[Stored entries]
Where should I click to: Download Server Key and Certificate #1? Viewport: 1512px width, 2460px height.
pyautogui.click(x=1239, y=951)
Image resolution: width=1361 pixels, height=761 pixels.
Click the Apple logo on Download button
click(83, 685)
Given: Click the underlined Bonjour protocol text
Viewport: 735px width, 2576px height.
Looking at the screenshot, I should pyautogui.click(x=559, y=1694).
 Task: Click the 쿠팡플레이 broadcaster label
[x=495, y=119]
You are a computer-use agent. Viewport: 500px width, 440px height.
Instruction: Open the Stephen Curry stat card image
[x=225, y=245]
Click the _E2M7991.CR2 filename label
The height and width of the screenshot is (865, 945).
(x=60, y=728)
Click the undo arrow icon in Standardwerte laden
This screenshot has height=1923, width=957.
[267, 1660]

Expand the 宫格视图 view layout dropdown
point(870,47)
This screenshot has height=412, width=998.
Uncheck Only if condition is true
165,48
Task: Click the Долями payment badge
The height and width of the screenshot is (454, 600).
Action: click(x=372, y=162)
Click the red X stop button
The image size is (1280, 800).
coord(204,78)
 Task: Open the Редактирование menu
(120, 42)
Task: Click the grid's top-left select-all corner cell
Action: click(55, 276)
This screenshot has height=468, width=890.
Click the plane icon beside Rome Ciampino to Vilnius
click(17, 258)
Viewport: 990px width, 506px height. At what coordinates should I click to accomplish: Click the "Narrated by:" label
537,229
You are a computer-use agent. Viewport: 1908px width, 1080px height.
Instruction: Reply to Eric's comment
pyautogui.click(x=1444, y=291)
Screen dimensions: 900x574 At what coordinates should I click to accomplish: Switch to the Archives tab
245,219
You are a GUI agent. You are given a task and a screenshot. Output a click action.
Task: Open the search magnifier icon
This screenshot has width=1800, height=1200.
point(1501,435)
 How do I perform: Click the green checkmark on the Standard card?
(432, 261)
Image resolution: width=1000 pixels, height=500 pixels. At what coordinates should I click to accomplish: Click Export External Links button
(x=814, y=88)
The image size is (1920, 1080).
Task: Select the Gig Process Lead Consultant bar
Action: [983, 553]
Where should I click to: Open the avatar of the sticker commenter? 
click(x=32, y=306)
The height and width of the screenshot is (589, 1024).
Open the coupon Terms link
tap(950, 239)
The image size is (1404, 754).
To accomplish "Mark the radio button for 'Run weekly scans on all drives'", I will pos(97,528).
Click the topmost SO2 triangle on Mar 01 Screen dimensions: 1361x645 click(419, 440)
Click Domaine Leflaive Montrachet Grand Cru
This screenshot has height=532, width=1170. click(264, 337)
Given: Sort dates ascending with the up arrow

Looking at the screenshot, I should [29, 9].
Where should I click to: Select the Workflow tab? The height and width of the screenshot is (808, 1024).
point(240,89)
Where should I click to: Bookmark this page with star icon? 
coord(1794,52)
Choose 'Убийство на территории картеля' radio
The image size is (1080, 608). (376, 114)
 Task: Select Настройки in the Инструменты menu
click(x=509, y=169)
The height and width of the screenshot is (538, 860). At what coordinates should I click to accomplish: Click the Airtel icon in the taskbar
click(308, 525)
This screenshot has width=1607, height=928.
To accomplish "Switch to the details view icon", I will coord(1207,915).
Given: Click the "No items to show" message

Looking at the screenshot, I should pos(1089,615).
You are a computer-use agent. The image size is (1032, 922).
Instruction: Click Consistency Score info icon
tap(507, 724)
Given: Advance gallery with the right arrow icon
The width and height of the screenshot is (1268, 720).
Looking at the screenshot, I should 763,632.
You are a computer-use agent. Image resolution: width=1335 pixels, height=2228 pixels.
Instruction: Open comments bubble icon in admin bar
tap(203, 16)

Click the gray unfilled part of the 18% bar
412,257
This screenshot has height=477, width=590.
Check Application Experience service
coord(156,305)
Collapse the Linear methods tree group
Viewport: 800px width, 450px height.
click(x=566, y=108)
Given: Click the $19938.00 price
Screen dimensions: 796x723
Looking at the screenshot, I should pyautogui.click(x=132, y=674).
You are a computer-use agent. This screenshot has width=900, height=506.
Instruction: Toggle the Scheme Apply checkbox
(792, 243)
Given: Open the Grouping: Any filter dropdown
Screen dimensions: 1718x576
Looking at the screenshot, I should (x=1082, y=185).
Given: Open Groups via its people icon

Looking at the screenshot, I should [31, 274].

## What you have to do
Please turn every line of the material above into a numbered list, leaving out the blank lines.

## Solution to the exercise
1. Where should I click to: Download Server Key and Certificate #1? Viewport: 1512px width, 2460px height.
2. pyautogui.click(x=1239, y=951)
3. Image resolution: width=1361 pixels, height=761 pixels.
4. Click the Apple logo on Download button
5. click(83, 685)
6. Given: Click the underlined Bonjour protocol text
7. Viewport: 735px width, 2576px height.
8. Looking at the screenshot, I should pyautogui.click(x=559, y=1694).
9.  Task: Click the 쿠팡플레이 broadcaster label
10. [x=495, y=119]
11. You are a computer-use agent. Viewport: 500px width, 440px height.
12. Instruction: Open the Stephen Curry stat card image
13. [x=225, y=245]
14. Click the _E2M7991.CR2 filename label
15. The height and width of the screenshot is (865, 945).
16. (x=60, y=728)
17. Click the undo arrow icon in Standardwerte laden
18. This screenshot has height=1923, width=957.
19. [267, 1660]
20. Expand the 宫格视图 view layout dropdown
21. point(870,47)
22. This screenshot has height=412, width=998.
23. Uncheck Only if condition is true
24. 165,48
25. Task: Click the Долями payment badge
26. The height and width of the screenshot is (454, 600).
27. Action: click(x=372, y=162)
28. Click the red X stop button
29. The image size is (1280, 800).
30. coord(204,78)
31.  Task: Open the Редактирование menu
32. (120, 42)
33. Task: Click the grid's top-left select-all corner cell
34. Action: click(55, 276)
35. This screenshot has height=468, width=890.
36. Click the plane icon beside Rome Ciampino to Vilnius
37. click(17, 258)
38. Viewport: 990px width, 506px height. At what coordinates should I click to accomplish: Click the "Narrated by:" label
39. 537,229
40. You are a computer-use agent. Viewport: 1908px width, 1080px height.
41. Instruction: Reply to Eric's comment
42. pyautogui.click(x=1444, y=291)
43. Screen dimensions: 900x574 At what coordinates should I click to accomplish: Switch to the Archives tab
44. 245,219
45. You are a GUI agent. You are given a task and a screenshot. Output a click action.
46. Task: Open the search magnifier icon
47. This screenshot has width=1800, height=1200.
48. point(1501,435)
49.  How do I perform: Click the green checkmark on the Standard card?
50. (432, 261)
51. Image resolution: width=1000 pixels, height=500 pixels. At what coordinates should I click to accomplish: Click Export External Links button
52. (x=814, y=88)
53. The image size is (1920, 1080).
54. Task: Select the Gig Process Lead Consultant bar
55. Action: [983, 553]
56. Where should I click to: Open the avatar of the sticker commenter? 
57. click(x=32, y=306)
58. The height and width of the screenshot is (589, 1024).
59. Open the coupon Terms link
60. tap(950, 239)
61. The image size is (1404, 754).
62. To accomplish "Mark the radio button for 'Run weekly scans on all drives'", I will pos(97,528).
63. Click the topmost SO2 triangle on Mar 01 Screen dimensions: 1361x645 click(419, 440)
64. Click Domaine Leflaive Montrachet Grand Cru
65. This screenshot has height=532, width=1170. click(264, 337)
66. Given: Sort dates ascending with the up arrow
67. Looking at the screenshot, I should [29, 9].
68. Where should I click to: Select the Workflow tab? The height and width of the screenshot is (808, 1024).
69. point(240,89)
70. Where should I click to: Bookmark this page with star icon? 
71. coord(1794,52)
72. Choose 'Убийство на территории картеля' radio
73. The image size is (1080, 608). (376, 114)
74.  Task: Select Настройки in the Инструменты menu
75. click(x=509, y=169)
76. The height and width of the screenshot is (538, 860). At what coordinates should I click to accomplish: Click the Airtel icon in the taskbar
77. click(308, 525)
78. This screenshot has width=1607, height=928.
79. To accomplish "Switch to the details view icon", I will coord(1207,915).
80. Given: Click the "No items to show" message
81. Looking at the screenshot, I should pos(1089,615).
82. You are a computer-use agent. The image size is (1032, 922).
83. Instruction: Click Consistency Score info icon
84. tap(507, 724)
85. Given: Advance gallery with the right arrow icon
86. The width and height of the screenshot is (1268, 720).
87. Looking at the screenshot, I should 763,632.
88. You are a computer-use agent. Image resolution: width=1335 pixels, height=2228 pixels.
89. Instruction: Open comments bubble icon in admin bar
90. tap(203, 16)
91. Click the gray unfilled part of the 18% bar
92. 412,257
93. This screenshot has height=477, width=590.
94. Check Application Experience service
95. coord(156,305)
96. Collapse the Linear methods tree group
97. Viewport: 800px width, 450px height.
98. click(x=566, y=108)
99. Given: Click the $19938.00 price
100. Screen dimensions: 796x723
101. Looking at the screenshot, I should pyautogui.click(x=132, y=674).
102. You are a computer-use agent. This screenshot has width=900, height=506.
103. Instruction: Toggle the Scheme Apply checkbox
104. (792, 243)
105. Given: Open the Grouping: Any filter dropdown
106. Screen dimensions: 1718x576
107. Looking at the screenshot, I should (x=1082, y=185).
108. Given: Open Groups via its people icon
109. Looking at the screenshot, I should [31, 274].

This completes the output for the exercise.